→ **TAREAS PROPUESTAS**
• a. Reproduce literalmente el pasaje del texto sobre el agua del grifo en Nueva York que arranca en las palabras "Cuando alguien se" y concluye tras "de oro líquido.".
• b. En el texto sobre el agua del grifo en Nueva York, ¿con qué se compara el momento de clarividencia que cambia la perspectiva del nuevo residente?

→ **DOCUMENTO FUENTE**
::::::::

Beber del grifo es neoyorquino
¿Agua del grifo? Sí, gracias.
Cuando alguien se instala en Nueva York, resulta inevitable mantener una inspiración del lugar del que se proviene. Pongamos por caso Barcelona. ¿Qué es lo que se lleva allí? Comprar el agua embotellada, que la corriente está totalmente desprestigiada. “Tiene un sabor horrible”, se oye con reiteración.
Así que el nuevo residente de la Gran Manzana se va al supermercado y repite sus pautas habituales de consumo, sin ánimo alguno de pijería. Hasta que, de pronto, ve la luz al producirse la concatenación de dos cuestiones experimentales.
Es como el rayo verde que perseguía Julio Verne, ese momento de clarividencia a partir del cual cambia la perspectiva.
Una de esas circunstancia se produce al llegar frente a la cajera –perdonen el tópico, pero ellas son mayoría– y la factura demuestra que el agua embotellada se paga a precio de oro líquido.
Si hace cálculos, el presupuesto familiar sale esquilmado y, lo que es peor, aún no se ha echado un bocado entre pecho y espalda.

::::::::

→ **DATOS MOSTRADOS**

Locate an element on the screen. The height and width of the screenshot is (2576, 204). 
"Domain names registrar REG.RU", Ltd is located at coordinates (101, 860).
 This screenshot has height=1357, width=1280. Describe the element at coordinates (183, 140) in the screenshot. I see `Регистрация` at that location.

::::::::

→ **RESULTADOS OBTENIDOS**
• a.
Cuando alguien se instala en Nueva York, resulta inevitable mantener una inspiración del lugar del que se proviene. Pongamos por caso Barcelona. ¿Qué es lo que se lleva allí? Comprar el agua embotellada, que la corriente está totalmente desprestigiada. “Tiene un sabor horrible”, se oye con reiteración.
Así que el nuevo residente de la Gran Manzana se va al supermercado y repite sus pautas habituales de consumo, sin ánimo alguno de pijería. Hasta que, de pronto, ve la luz al producirse la concatenación de dos cuestiones experimentales.
Es como el rayo verde que perseguía Julio Verne, ese momento de clarividencia a partir del cual cambia la perspectiva.
Una de esas circunstancia se produce al llegar frente a la cajera –perdonen el tópico, pero ellas son mayoría– y la factura demuestra que el agua embotellada se paga a precio de oro líquido.

• b. Con el rayo verde que perseguía Julio Verne.